I experienced that in my own life very well. It took me until I was 35 years old when I became familiar with the mathematical basis of systems theory, before I suddenly started to understand, it was a real revelation to me, that life around me, ultimately, was not rational! I suddenly started to understand that there was something that escaped rationality. That transcended rationality. And it was at that moment that I … it's hard to describe, but I started to almost literally, I think, when you walk in nature and you are convinced that everything can be reduced to the categories of your own logical understanding. When you are looking at a plant and you are convinced that it's a set of biochemical reactions, for instance.
And when you are convinced that you can reduce it to the categories of your own logical understanding, it is as if you connect one logical idea to the other, as if you build a logical wall around you which also isolates you from the world around you, which prevents you from feeling the mystery of life around you. And as soon as you start to become aware that there is more than logical understanding, that something in nature and the other people you meet for instance, that you will never understand something in these people there will always be something that escapes your rational understanding, it is as if all these building blocks of the wall slide a little bit away of each other. And is as if the eternal music of life can go through the holes in the wall and touch the strings of your body and your soul.
On the fear of death:
I think, almost literally, that the human being is a string instrument. And it is at that moment that there is something that I noticed very concretely in my life. It was at that moment, I noticed, that you start to be capable of tolerating the idea that once you will die. The idea of dead and dying. Because just as soon soon as you are part of the eternal music of life, you know that there is something eternal, that you participate in something eternal…

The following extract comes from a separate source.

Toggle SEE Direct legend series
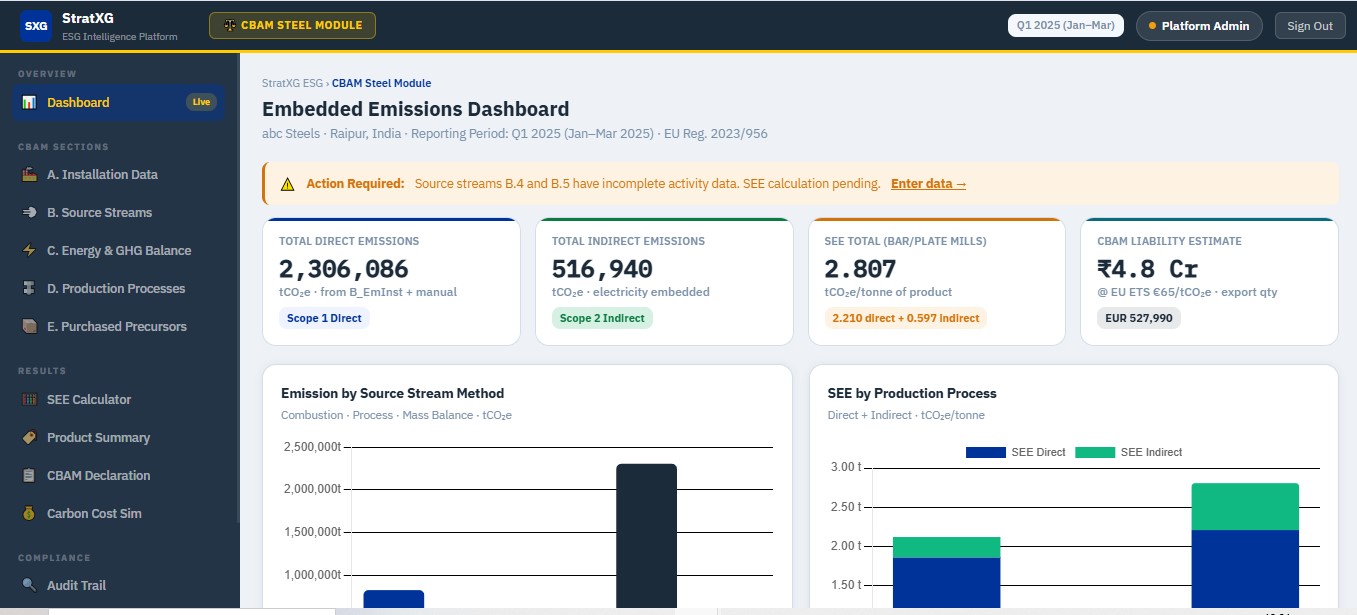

The fear of death, I agree, our society over the last 20 years, as well as getting into insane levels of "safe-ism", the fear of death now is everywhere. Everyone wants to live forever, and they're being told by the pharmo-medical complex, you know, there's all kinds of miracles, and everyone has lost their… their courage."
Everyone out there, do take on board one of Mattias' most important points…
Every time you question it, you are the potential small piece of stopping this mass formation from going to its very dire conclusion, which has happened in the past.
…this is the skeleton key, the master key, that goes beyond simply explaining logic and data and facts to people, which as M said, sometimes doesn't really get through this skin of psychosis. They need to really understand the bigger picture, in order to break the spell.
As I said, I consider this probably one of my most important interviews.